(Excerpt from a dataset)
## start
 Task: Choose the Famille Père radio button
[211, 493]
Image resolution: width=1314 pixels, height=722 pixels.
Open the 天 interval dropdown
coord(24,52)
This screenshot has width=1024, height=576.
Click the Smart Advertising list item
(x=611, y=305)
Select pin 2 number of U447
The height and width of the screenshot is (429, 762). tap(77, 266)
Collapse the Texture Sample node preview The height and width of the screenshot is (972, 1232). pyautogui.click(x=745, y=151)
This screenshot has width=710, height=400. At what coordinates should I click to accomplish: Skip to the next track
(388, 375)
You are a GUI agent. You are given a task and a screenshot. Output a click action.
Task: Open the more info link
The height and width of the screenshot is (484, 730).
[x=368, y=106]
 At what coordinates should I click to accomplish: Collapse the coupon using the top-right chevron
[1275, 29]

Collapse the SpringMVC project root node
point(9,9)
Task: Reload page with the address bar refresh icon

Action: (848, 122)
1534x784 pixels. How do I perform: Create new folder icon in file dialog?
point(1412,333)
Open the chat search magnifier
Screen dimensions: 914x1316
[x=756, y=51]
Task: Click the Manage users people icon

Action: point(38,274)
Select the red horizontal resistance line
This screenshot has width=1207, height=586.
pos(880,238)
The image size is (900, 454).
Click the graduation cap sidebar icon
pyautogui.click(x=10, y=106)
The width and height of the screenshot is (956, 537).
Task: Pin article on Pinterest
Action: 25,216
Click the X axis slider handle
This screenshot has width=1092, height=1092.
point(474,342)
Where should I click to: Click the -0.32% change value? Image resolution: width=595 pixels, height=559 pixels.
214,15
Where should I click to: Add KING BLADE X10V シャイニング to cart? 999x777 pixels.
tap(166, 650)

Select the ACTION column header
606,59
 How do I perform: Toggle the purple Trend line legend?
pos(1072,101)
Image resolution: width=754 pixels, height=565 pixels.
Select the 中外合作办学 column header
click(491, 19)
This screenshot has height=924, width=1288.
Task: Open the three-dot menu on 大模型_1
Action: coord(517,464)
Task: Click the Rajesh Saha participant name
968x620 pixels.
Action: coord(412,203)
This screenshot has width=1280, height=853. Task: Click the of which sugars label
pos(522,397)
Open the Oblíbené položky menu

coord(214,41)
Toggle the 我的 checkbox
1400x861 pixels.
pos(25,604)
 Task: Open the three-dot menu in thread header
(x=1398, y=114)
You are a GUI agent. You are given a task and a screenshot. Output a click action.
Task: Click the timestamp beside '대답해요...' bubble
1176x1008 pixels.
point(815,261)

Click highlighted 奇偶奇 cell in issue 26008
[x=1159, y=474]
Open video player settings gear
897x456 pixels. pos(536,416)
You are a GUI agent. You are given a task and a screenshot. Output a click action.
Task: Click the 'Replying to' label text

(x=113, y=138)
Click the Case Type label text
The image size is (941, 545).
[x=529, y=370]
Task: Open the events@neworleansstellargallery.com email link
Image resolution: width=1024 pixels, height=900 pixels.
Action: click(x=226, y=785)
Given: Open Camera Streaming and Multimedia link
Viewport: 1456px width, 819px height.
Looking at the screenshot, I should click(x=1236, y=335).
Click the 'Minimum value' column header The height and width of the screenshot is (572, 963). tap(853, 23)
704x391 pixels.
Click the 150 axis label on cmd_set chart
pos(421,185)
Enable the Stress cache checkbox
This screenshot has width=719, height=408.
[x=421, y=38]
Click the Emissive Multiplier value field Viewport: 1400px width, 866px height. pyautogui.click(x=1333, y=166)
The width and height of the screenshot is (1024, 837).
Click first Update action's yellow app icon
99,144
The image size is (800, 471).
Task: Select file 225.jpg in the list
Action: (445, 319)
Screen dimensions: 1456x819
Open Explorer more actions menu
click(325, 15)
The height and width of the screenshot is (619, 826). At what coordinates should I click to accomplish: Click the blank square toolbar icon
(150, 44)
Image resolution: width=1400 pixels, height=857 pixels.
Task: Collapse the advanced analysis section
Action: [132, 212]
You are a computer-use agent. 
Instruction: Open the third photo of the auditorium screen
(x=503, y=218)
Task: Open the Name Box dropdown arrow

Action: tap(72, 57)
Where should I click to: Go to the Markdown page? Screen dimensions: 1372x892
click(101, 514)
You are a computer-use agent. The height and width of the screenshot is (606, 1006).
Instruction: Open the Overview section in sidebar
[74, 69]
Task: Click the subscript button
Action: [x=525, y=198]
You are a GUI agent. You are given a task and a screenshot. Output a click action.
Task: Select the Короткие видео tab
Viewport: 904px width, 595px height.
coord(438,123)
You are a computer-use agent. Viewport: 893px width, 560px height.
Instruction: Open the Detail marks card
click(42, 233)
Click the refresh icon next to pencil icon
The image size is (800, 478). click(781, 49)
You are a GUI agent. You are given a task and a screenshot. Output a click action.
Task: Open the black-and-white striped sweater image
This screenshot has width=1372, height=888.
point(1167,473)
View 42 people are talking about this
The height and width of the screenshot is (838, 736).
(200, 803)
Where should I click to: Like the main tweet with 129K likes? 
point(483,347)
## end
Problem to work on – Can you retype the lines of the material starting at the line containing "Toggle the 我的 checkbox" and ending at the line containing "(x=503, y=218)", with both of those lines included?

Solved exercise –
Toggle the 我的 checkbox
1400x861 pixels.
pos(25,604)
 Task: Open the three-dot menu in thread header
(x=1398, y=114)
You are a GUI agent. You are given a task and a screenshot. Output a click action.
Task: Click the timestamp beside '대답해요...' bubble
1176x1008 pixels.
point(815,261)

Click highlighted 奇偶奇 cell in issue 26008
[x=1159, y=474]
Open video player settings gear
897x456 pixels. pos(536,416)
You are a GUI agent. You are given a task and a screenshot. Output a click action.
Task: Click the 'Replying to' label text

(x=113, y=138)
Click the Case Type label text
The image size is (941, 545).
[x=529, y=370]
Task: Open the events@neworleansstellargallery.com email link
Image resolution: width=1024 pixels, height=900 pixels.
Action: click(x=226, y=785)
Given: Open Camera Streaming and Multimedia link
Viewport: 1456px width, 819px height.
Looking at the screenshot, I should click(x=1236, y=335).
Click the 'Minimum value' column header The height and width of the screenshot is (572, 963). tap(853, 23)
704x391 pixels.
Click the 150 axis label on cmd_set chart
pos(421,185)
Enable the Stress cache checkbox
This screenshot has width=719, height=408.
[x=421, y=38]
Click the Emissive Multiplier value field Viewport: 1400px width, 866px height. pyautogui.click(x=1333, y=166)
The width and height of the screenshot is (1024, 837).
Click first Update action's yellow app icon
99,144
The image size is (800, 471).
Task: Select file 225.jpg in the list
Action: (445, 319)
Screen dimensions: 1456x819
Open Explorer more actions menu
click(325, 15)
The height and width of the screenshot is (619, 826). At what coordinates should I click to accomplish: Click the blank square toolbar icon
(150, 44)
Image resolution: width=1400 pixels, height=857 pixels.
Task: Collapse the advanced analysis section
Action: [132, 212]
You are a computer-use agent. 
Instruction: Open the third photo of the auditorium screen
(x=503, y=218)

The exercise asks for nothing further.